And he does this for the *entire* film.

His "back up" is fine-- production designer Wm. Ladd Skinner,
cinematographer Ric Waite, composer Basil Poledouris-- but even *they*
can't compensate for dingbat direction. With a poorly staged scene, who
cares about Skinner's authentic-looking Eskimo village?  Or Waite's
almost-unreal Alaskian photography?  Or Poledouris energized score?

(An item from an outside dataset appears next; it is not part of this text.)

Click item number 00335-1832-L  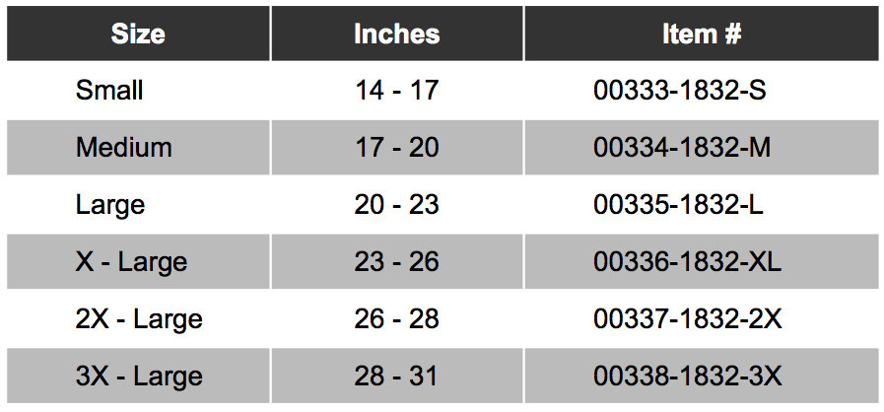click(678, 205)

Seagal even botches the obligatory bar-fight. Instead of anything
resembling choreography, he resorts to silly slow-motion to punctuate
his punches.

The Big Shoot Out is the Big Disappointment. Even after a middling
midsection, one still hopes for a rousing round-up of John Woo
proportions.  Sorry Charlie, no Grand Guignol here. Just a sloppy mix of
bullets and bad-guys and immolations and explosions and 101 Other Ways
For Bad People To Die.

Which is hardly the right reward for having to sit through Eskimo
subtitles, R. Lee Emery's crewcut, and Steven Seagal trying to be Kevin

Even with a "real" director, ON DEADLY GROUND is still a tough sell.
Seagal seems to have lost his charmisa (there's a relative term, if
there ever was one!). Certain supporting players are downright awful.
And the plot has more holes than a bad Schwarzenegger story.

And, just when you think you can't "stands no more," Seagal wraps this
stinky cheese with a five-minute (cut from fifteen!) environmental
speech complete with stomach-turning footage.  (Rated "R"/~110 min.)

BOTTOM LINE:  Why didn't he just do a documentary, instead?